Start of Material supplied

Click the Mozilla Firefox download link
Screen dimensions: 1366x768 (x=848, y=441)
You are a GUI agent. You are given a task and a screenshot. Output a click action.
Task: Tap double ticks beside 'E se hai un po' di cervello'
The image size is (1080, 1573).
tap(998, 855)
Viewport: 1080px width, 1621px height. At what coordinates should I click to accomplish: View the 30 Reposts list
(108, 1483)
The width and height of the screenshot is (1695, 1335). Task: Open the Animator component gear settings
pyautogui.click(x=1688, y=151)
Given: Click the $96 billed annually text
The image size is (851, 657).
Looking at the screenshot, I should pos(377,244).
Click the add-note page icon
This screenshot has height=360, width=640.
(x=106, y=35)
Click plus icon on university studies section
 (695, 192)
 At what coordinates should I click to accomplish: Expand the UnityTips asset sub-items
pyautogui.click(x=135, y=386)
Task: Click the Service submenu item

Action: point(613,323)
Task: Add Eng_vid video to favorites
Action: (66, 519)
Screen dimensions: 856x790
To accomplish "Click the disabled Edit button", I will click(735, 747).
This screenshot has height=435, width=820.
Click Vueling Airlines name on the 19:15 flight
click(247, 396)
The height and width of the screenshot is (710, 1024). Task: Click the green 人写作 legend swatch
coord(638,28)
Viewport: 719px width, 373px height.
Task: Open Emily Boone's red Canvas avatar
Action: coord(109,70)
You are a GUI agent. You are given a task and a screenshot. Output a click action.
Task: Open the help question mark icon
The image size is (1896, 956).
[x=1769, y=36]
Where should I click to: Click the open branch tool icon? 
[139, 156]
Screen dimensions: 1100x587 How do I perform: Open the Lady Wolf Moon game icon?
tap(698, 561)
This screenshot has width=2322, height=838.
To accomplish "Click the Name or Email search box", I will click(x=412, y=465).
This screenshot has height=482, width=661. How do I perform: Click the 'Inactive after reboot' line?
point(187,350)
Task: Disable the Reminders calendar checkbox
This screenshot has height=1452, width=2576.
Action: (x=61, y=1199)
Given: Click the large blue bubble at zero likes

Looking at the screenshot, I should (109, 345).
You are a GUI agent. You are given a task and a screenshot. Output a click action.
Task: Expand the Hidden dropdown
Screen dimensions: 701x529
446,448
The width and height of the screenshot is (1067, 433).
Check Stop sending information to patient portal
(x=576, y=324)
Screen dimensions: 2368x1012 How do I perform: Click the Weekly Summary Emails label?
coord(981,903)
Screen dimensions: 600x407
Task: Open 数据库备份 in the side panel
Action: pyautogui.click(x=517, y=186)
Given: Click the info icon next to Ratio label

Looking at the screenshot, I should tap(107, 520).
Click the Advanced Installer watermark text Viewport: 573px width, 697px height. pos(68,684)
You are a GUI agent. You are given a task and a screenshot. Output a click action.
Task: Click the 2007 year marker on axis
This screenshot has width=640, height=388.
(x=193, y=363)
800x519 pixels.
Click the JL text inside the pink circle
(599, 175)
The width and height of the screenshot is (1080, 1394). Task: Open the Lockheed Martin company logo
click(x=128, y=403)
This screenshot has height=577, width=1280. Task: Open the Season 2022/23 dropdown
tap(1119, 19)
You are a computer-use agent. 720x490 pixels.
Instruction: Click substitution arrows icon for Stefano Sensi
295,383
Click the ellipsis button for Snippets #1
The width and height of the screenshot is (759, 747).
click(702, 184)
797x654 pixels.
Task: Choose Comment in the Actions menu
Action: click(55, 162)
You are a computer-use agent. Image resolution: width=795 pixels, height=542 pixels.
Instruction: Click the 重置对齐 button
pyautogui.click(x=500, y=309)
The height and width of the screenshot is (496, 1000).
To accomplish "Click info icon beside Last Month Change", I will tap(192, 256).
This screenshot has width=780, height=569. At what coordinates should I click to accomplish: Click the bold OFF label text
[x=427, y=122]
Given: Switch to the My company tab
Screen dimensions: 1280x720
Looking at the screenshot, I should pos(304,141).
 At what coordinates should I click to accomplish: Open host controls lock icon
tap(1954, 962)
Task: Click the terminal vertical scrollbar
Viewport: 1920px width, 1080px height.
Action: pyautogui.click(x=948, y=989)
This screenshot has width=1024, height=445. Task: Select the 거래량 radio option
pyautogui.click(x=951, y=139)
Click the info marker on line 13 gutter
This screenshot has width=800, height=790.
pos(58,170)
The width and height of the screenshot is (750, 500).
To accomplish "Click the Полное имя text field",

End of Material supplied

Stated problem: Count the lines in the entries above that contain the word "coordinates". Reply with the number alone.

Finished task: 4